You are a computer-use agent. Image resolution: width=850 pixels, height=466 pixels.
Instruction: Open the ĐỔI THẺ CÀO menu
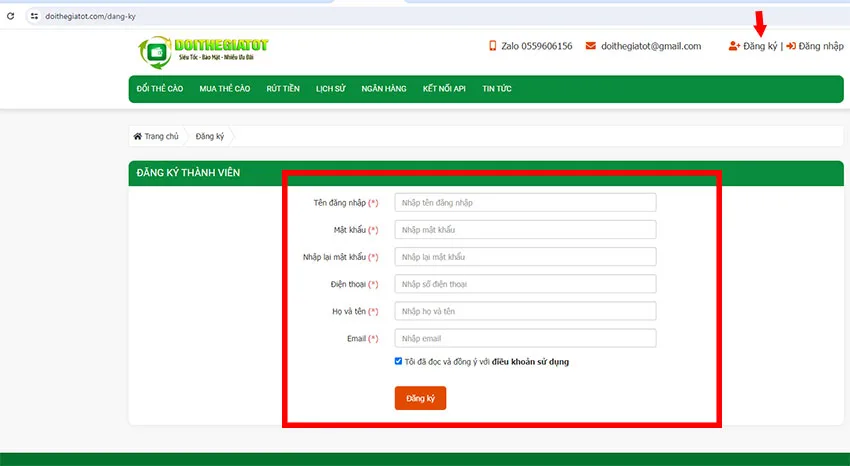click(160, 89)
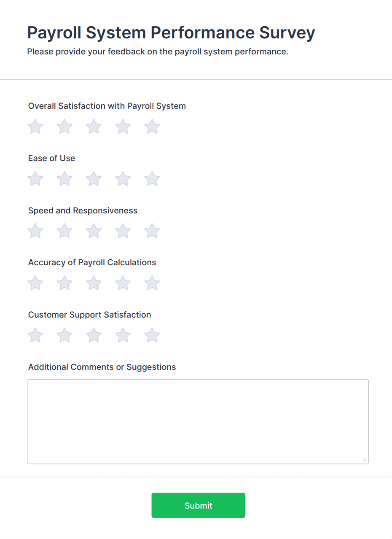392x539 pixels.
Task: Give Speed and Responsiveness four stars
Action: [x=123, y=231]
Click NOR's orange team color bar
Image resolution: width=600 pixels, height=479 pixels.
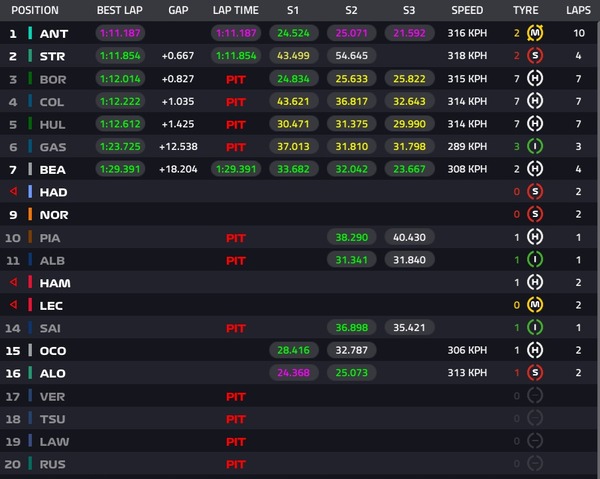click(x=30, y=214)
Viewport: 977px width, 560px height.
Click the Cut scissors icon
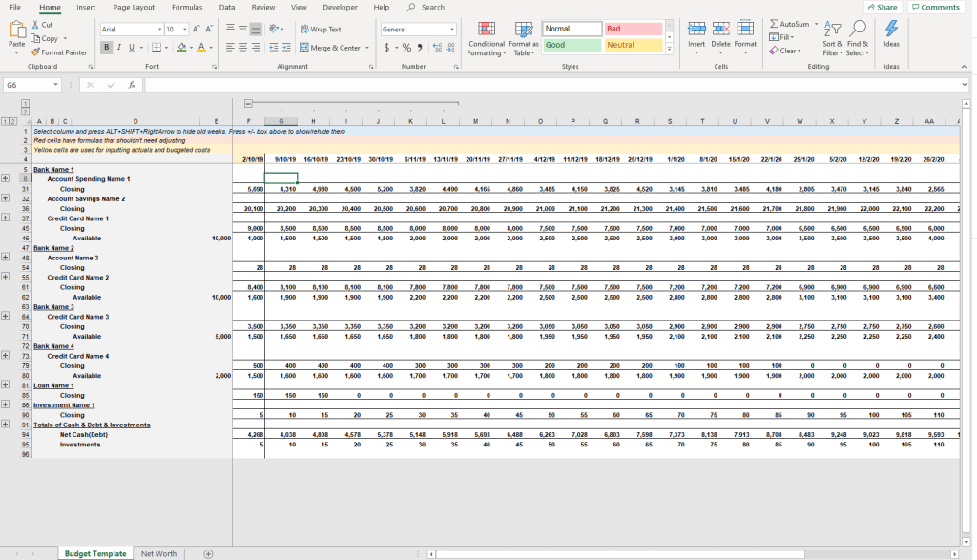tap(36, 25)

******

**Exercise instructions**
Each line from the one holding "Image resolution: width=600" to the end of the records above must be copied exactly; the pictures must not be copied.

**Written response**
Image resolution: width=600 pixels, height=479 pixels.
click(x=30, y=214)
Viewport: 977px width, 560px height.
Click the Cut scissors icon
tap(36, 25)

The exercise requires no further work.